Dealing with Alcoholism My Uncle Jim is a thirty-five year old alcoholic. The effects of his alcoholism have been devastating.
First, alcoholism affected his personality. When he was drunk, he would talk about stupid and uncomfortable things to me. If I would disagree with something he would become very offensive, raise his voice while using a lot of curse words. He had a short fuse; for example, when he would try to fix something, and if it did not go right the first time, he would then quit, get mad, and throw things around. This made him not too mundane to be around.
Alcoholism also began taking its toll on his work. He was too hung over most days, and he would often show up late, or sometimes, not even show up at all. While on his lunch breaks, he would be at the local bar partying and have a good time instead of eating lunch and returning to work.
His supervisors, who were also friends of his, tried to keep him in line. However, this destructive behavior continued on a daily basis. Because of these actions, he went through several jobs, about one every three months. This did not look good on his resume.
Another affect of my Uncle's addiction was his determination to drive while intoxicated. He got caught several times; unfortunately, he got away with it more than several times. One time he went down to Myrtle Beach, South Carolina to take a vacation and party with his good friends. No sooner did he arrive than he was thrown in jail for drinking and driving. It took my grandmother two days to get him out of the mess he was in. When he got home from Myrtle Beach, he continued to go out and party with his friends and drink like nothing had ever happened.

◆ **DATA FOR REVIEW**:
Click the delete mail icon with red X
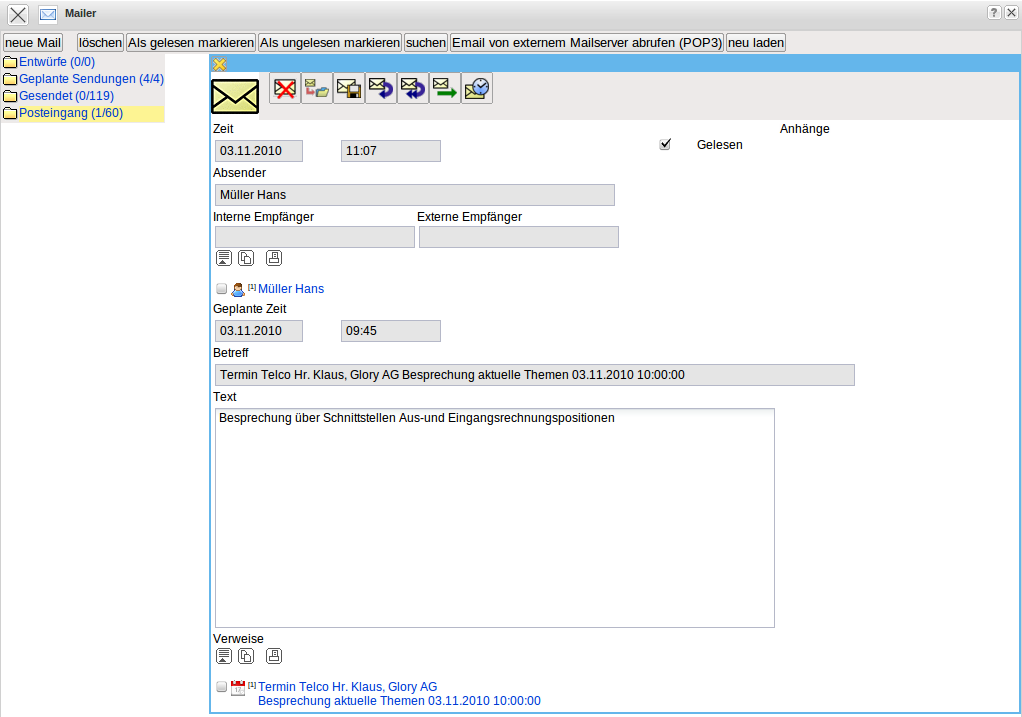 click(285, 88)
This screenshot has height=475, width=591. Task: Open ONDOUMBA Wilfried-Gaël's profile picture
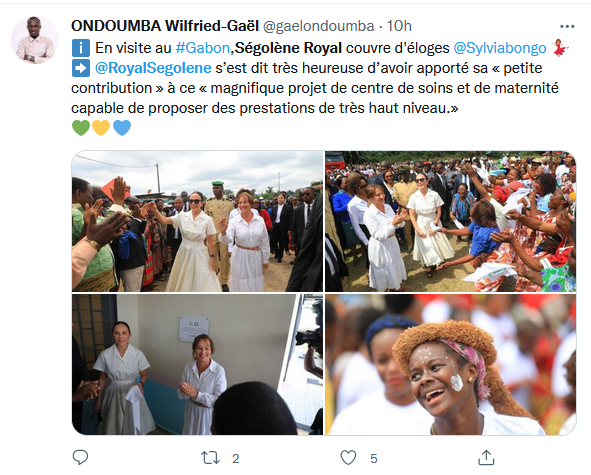pos(35,40)
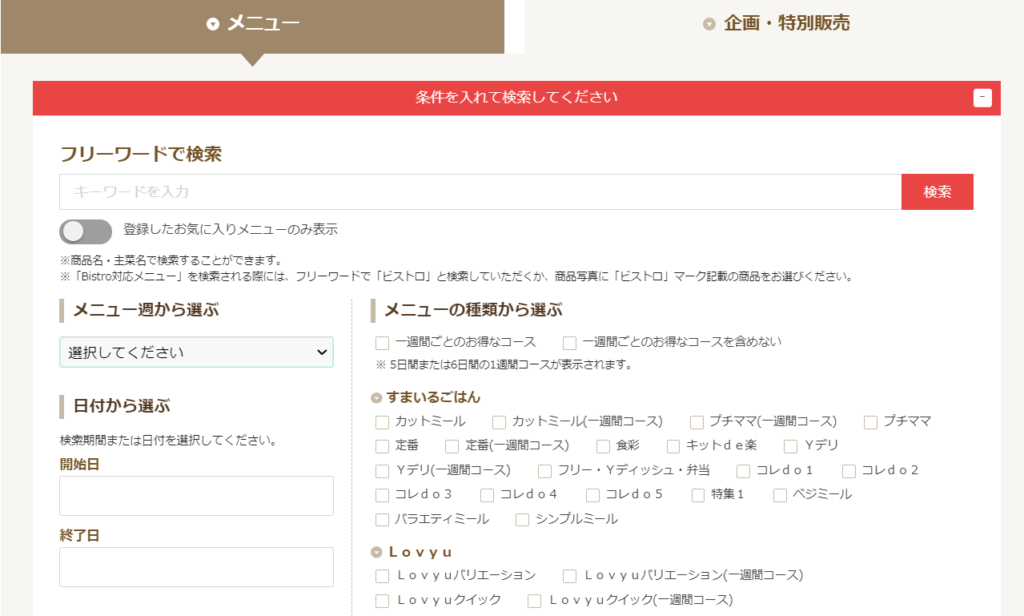1024x616 pixels.
Task: Check コレｄｏ３ in すまいるごはん list
Action: coord(381,494)
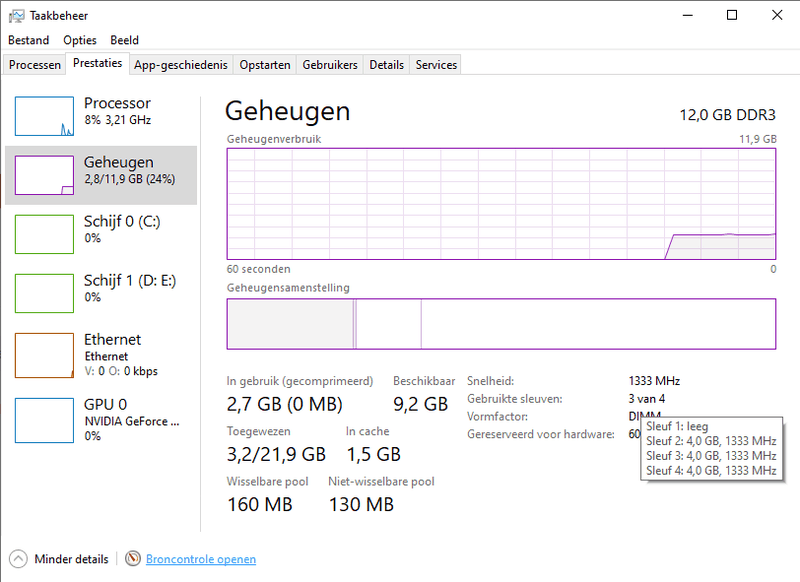Image resolution: width=800 pixels, height=582 pixels.
Task: Open Schijf 0 (C:) performance view
Action: (x=100, y=230)
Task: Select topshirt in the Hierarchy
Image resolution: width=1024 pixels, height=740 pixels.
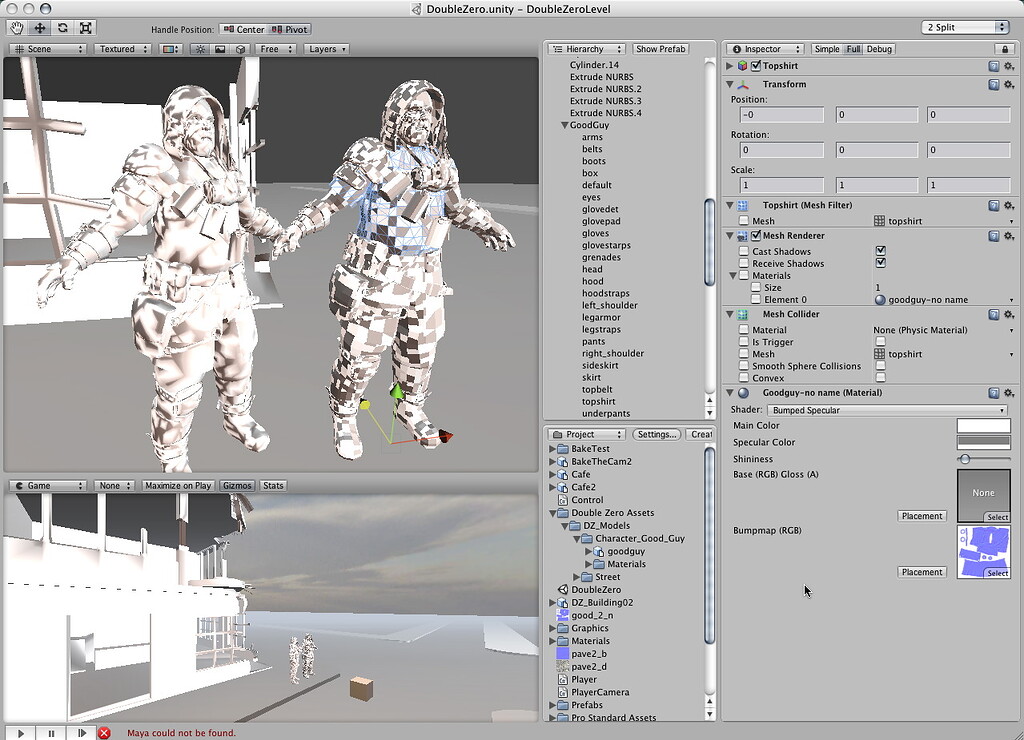Action: pos(601,401)
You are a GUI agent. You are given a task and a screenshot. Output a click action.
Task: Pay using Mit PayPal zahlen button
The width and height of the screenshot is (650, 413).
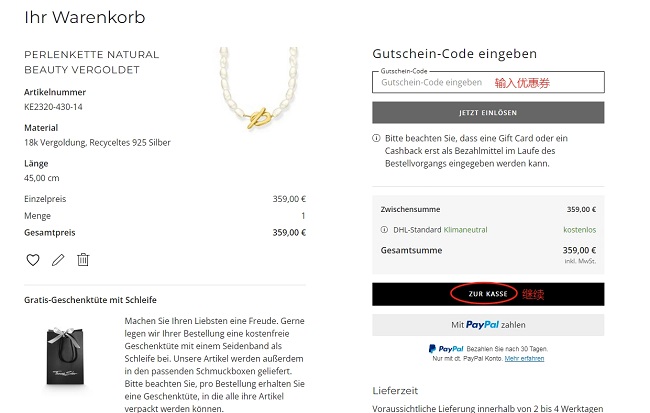tap(488, 325)
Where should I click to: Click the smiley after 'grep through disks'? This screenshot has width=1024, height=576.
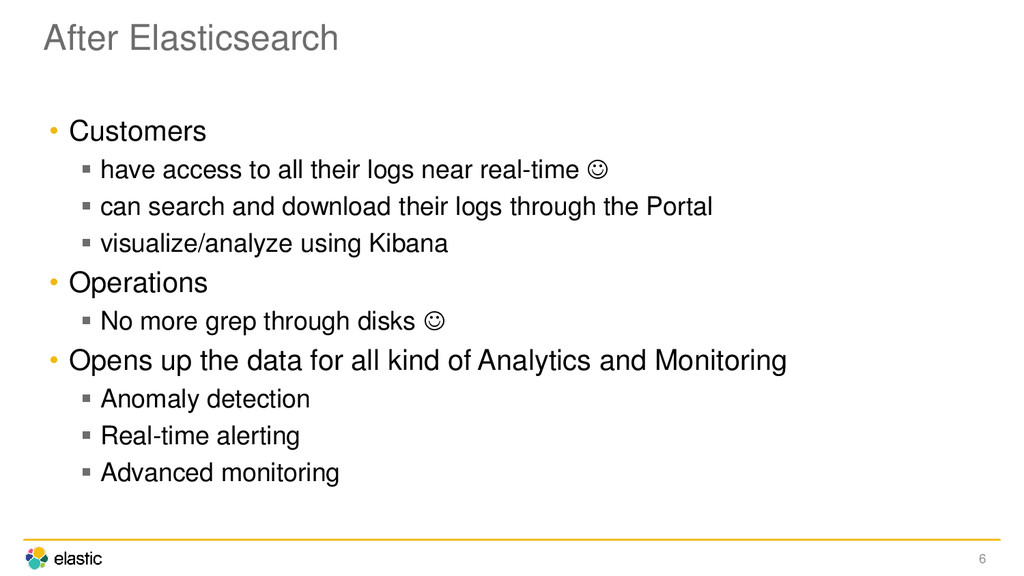[434, 321]
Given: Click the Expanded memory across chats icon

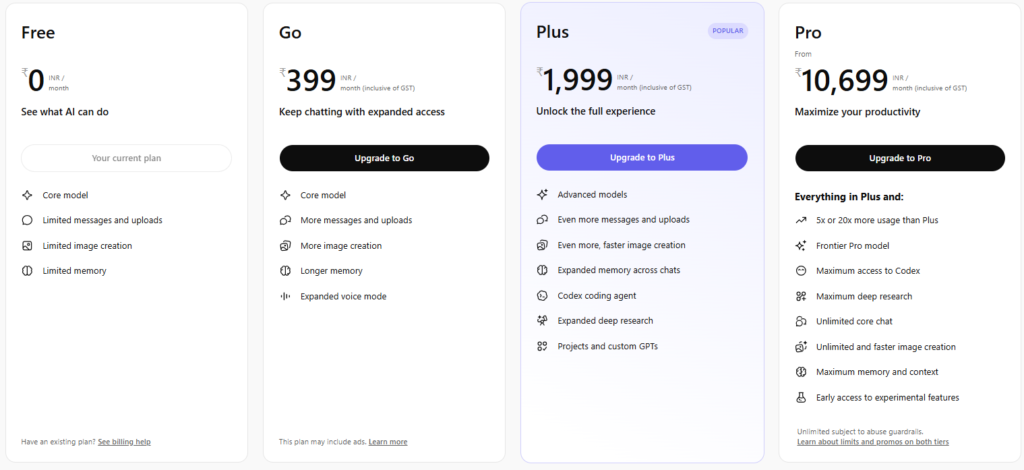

◆ **WORK TASK 1**: In the essay on Uncle Jim's alcoholism, how long did it take the grandmother to get him out of jail after his arrest in Myrtle Beach?
◆ **WORK TASK 2**: Continue the essay on Uncle Jim's alcoholism from its final sentence.

◆ **EXERCISE OUTPUT 1**: It took two days.

◆ **EXERCISE OUTPUT 2**:
The events of January 23, 1995, made my uncle examine his life. So he could return to normal. He was driving down highway 611 in his 1969 Chevy Corvette. This was not the best night to drive a car that was made of all fiberglass and is rear wheel drive. The roads had "black ice" on them. He went around a turn going too fast and slid out of control, hitting a telephone pole and wrapping the car around it. Shortly after the accident he awoke in the hospital with no idea of what had just happened. He could do nothing but just wait for the days to pass, so he could start progressing and finally get ready for his trip back home. I consider my uncle one lucky person. This all could have happened for a reason. Maybe it was to show him and all his family and friends that drinking affects your life in so many ways and could possibly kill you.
He realized that Jesus had given him another chance at life. He made a promise to not only his family but to himself, to never touch a drop of alcohol again in his lifetime. He has kept that promise for seven years.